Stored data entries
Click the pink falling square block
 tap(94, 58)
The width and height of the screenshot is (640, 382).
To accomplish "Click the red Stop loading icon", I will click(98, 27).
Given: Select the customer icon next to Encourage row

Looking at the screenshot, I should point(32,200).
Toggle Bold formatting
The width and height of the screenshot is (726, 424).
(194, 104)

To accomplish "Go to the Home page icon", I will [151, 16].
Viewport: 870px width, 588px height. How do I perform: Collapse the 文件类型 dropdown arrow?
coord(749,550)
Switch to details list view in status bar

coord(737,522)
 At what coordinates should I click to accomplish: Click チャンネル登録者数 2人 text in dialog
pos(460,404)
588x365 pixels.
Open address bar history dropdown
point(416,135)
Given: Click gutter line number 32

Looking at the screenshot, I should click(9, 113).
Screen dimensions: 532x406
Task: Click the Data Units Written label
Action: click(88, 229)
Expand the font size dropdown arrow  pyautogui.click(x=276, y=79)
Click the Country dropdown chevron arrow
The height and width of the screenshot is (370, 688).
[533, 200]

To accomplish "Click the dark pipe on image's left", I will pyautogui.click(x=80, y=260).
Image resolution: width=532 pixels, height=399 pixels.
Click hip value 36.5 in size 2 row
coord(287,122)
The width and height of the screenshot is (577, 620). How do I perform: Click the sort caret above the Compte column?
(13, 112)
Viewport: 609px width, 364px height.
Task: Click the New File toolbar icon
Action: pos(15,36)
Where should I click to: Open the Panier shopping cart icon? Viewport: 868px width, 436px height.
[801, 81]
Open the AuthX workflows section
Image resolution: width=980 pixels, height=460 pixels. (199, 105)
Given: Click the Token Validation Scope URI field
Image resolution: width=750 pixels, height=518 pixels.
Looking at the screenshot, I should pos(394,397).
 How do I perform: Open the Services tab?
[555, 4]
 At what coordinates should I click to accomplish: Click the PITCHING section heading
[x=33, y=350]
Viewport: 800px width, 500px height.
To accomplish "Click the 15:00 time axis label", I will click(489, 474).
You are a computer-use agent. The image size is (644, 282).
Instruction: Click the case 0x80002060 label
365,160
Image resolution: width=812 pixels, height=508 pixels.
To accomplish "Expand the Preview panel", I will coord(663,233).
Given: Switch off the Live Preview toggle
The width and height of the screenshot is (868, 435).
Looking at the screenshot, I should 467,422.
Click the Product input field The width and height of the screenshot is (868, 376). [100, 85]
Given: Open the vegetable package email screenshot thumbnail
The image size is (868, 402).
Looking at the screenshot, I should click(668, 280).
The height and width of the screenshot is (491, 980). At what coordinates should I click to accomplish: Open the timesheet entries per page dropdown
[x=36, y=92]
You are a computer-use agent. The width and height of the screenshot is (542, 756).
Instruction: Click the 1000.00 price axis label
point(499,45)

Work item:
Starting at the first line and ending at the last, retype the entries above.

Result of the exercise:
Click the pink falling square block
 tap(94, 58)
The width and height of the screenshot is (640, 382).
To accomplish "Click the red Stop loading icon", I will click(98, 27).
Given: Select the customer icon next to Encourage row

Looking at the screenshot, I should point(32,200).
Toggle Bold formatting
The width and height of the screenshot is (726, 424).
(194, 104)

To accomplish "Go to the Home page icon", I will [151, 16].
Viewport: 870px width, 588px height. How do I perform: Collapse the 文件类型 dropdown arrow?
coord(749,550)
Switch to details list view in status bar

coord(737,522)
 At what coordinates should I click to accomplish: Click チャンネル登録者数 2人 text in dialog
pos(460,404)
588x365 pixels.
Open address bar history dropdown
point(416,135)
Given: Click gutter line number 32

Looking at the screenshot, I should click(9, 113).
Screen dimensions: 532x406
Task: Click the Data Units Written label
Action: click(88, 229)
Expand the font size dropdown arrow  pyautogui.click(x=276, y=79)
Click the Country dropdown chevron arrow
The height and width of the screenshot is (370, 688).
[533, 200]

To accomplish "Click the dark pipe on image's left", I will pyautogui.click(x=80, y=260).
Image resolution: width=532 pixels, height=399 pixels.
Click hip value 36.5 in size 2 row
coord(287,122)
The width and height of the screenshot is (577, 620). How do I perform: Click the sort caret above the Compte column?
(13, 112)
Viewport: 609px width, 364px height.
Task: Click the New File toolbar icon
Action: pos(15,36)
Where should I click to: Open the Panier shopping cart icon? Viewport: 868px width, 436px height.
[801, 81]
Open the AuthX workflows section
Image resolution: width=980 pixels, height=460 pixels. (199, 105)
Given: Click the Token Validation Scope URI field
Image resolution: width=750 pixels, height=518 pixels.
Looking at the screenshot, I should pos(394,397).
 How do I perform: Open the Services tab?
[555, 4]
 At what coordinates should I click to accomplish: Click the PITCHING section heading
[x=33, y=350]
Viewport: 800px width, 500px height.
To accomplish "Click the 15:00 time axis label", I will click(489, 474).
You are a computer-use agent. The image size is (644, 282).
Instruction: Click the case 0x80002060 label
365,160
Image resolution: width=812 pixels, height=508 pixels.
To accomplish "Expand the Preview panel", I will coord(663,233).
Given: Switch off the Live Preview toggle
The width and height of the screenshot is (868, 435).
Looking at the screenshot, I should 467,422.
Click the Product input field The width and height of the screenshot is (868, 376). [100, 85]
Given: Open the vegetable package email screenshot thumbnail
The image size is (868, 402).
Looking at the screenshot, I should click(668, 280).
The height and width of the screenshot is (491, 980). At what coordinates should I click to accomplish: Open the timesheet entries per page dropdown
[x=36, y=92]
You are a computer-use agent. The width and height of the screenshot is (542, 756).
Instruction: Click the 1000.00 price axis label
point(499,45)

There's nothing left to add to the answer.